In the records below, repeat exactly the lines between the line holding "Click the orange arrow beside Admin Home" and the line holding "At what coordinates", inclusive, and drop the pictures.

GIVEN RECORDS:
**********

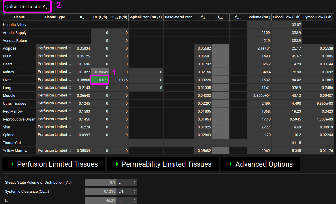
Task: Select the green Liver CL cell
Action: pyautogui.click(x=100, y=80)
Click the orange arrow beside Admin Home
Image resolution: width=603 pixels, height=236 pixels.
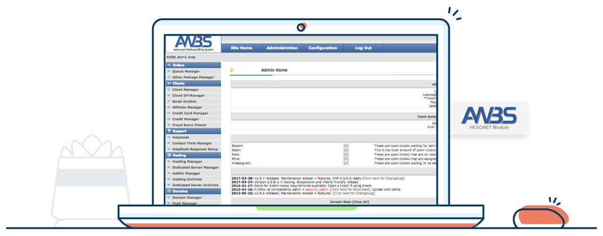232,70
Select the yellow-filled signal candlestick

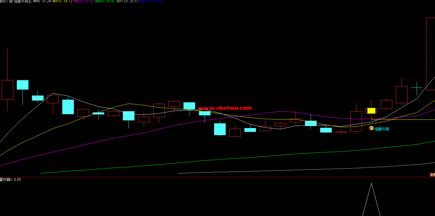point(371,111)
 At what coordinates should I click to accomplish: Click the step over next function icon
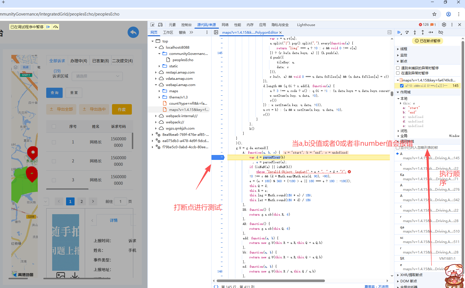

**********

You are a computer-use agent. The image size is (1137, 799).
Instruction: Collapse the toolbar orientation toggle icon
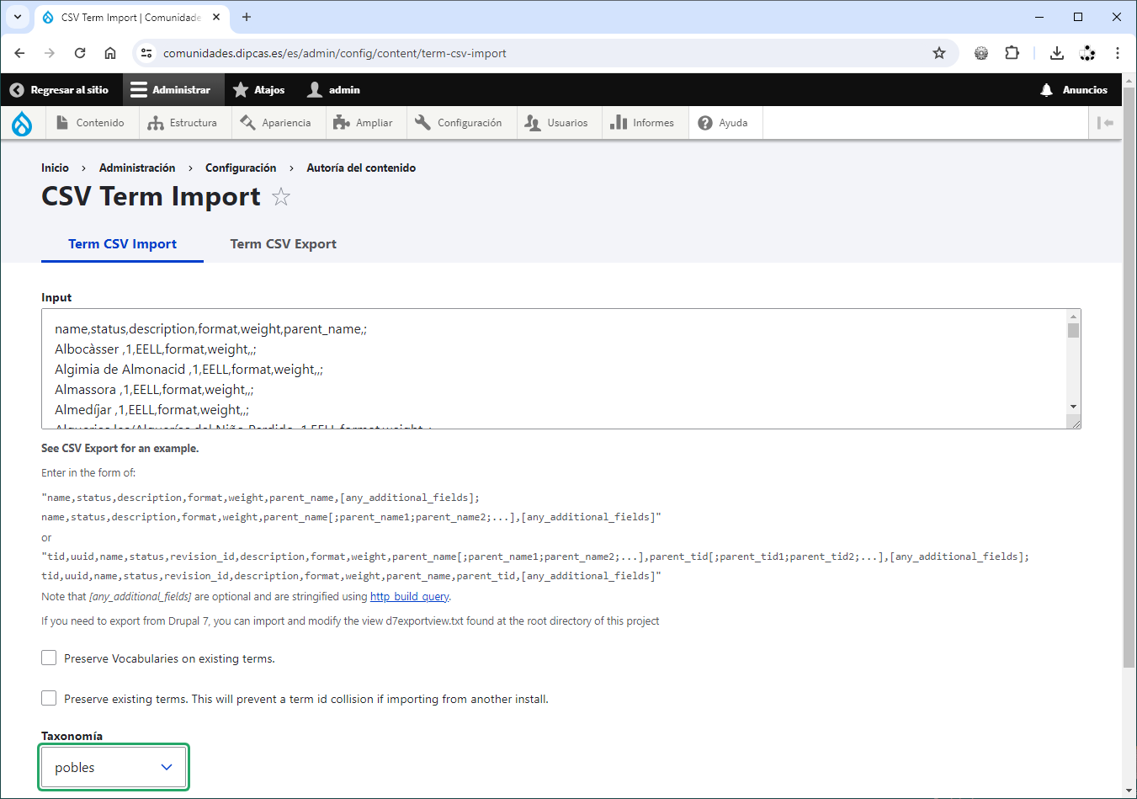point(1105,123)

**********

RESPONSE TO THE EXERCISE:
Click the orange arrow beside Admin Home
Image resolution: width=603 pixels, height=236 pixels.
232,70
Select the yellow-filled signal candlestick

point(371,111)
 At what coordinates should I click to accomplish: Click the step over next function icon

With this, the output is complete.